İçeride köşeye sıkıştırıldığını görünce Trump’ın başvurduğu yol, Kennedy suikastı dosyasını yeniden açmak ve daha önce kamuoyunun dikkatine sunulmamış belgelerin üzerindeki ‘gizli’ damgasını kaldırmak olmuştu.
Vaatte bulundu Trump, ancak vaadini yerine getirmedi; Kennedy suikastı dosyasının önemli belgeleri hâlâ ‘gizliliklerini’ koruyor.
“Açıklarım” çıkışı Trump’a biraz nefes alma aralığı ve manevra alanı kazandırmış olmalı.
O açıklama ve geri adım atma arasında, Trump, ülkesinin ‘derin devleti’ ile mutabakata varmış bile olabilir.
Türkiye için konunun önemi
Geçmişinde yaşananları günümüzde meydana gelmekte olan olayları anlamak için yeniden mercek altına aldığımızda, ABD ‘derin devleti’nin varlığını hissetmemek elde değil.
Konu bizi neden ilgilendiriyor?
Sadece bizi değil, dünyanın dört bir tarafını ilgilendiriyor bu konu.
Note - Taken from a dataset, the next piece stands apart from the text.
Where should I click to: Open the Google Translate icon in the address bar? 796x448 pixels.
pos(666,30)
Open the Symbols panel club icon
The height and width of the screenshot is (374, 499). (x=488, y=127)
Trump bir ara “IŞİD denilen örgüt varlığını Obama ile Hillary’e borçlu” anlamına gelen bir cümle sarf etmişti; kast ettiği, IŞİD örgütünün, o ikilinin iş başında bulunduğu dönemde, ABD yönetim mekanizması içerisinden birilerinin planlamasıyla vücut bulduğu olmalı.
‘Derin devlet’ yapılanmasının…
ABD aldığı kararlarla dünyanın dört bir tarafında yaşayan insanları etkileyebilen bir ülke.
Basit örnek şu: “Amerikan Merkez Bankası FED yarın faiz kararını açıklayacak” denildiğinde parası olan herkes oradan gelecek haberi beklemeye başlıyor; çıkan karar yerel paraların değerinde düşme veya yükselme meydana getiriyor.
“İsrail’in başkenti Kudüs” dediği zaman ABD başkanı, işi gücü bırakıyor ve onun bu açıklamasından sonra gündeme gelebilecek gelişmeleri durdurmak için çaba göstermeye başlıyoruz.
Bölgemizde çıkan çatışmacı ihtilaflara kendi askerleriyle müdahale etmek yerine yerel güçlerin yardımına başvurmayı yeğlemesiyle birlikte çevremizde nasıl bir denge kayması yaşandığını en iyi bizler biliyoruz.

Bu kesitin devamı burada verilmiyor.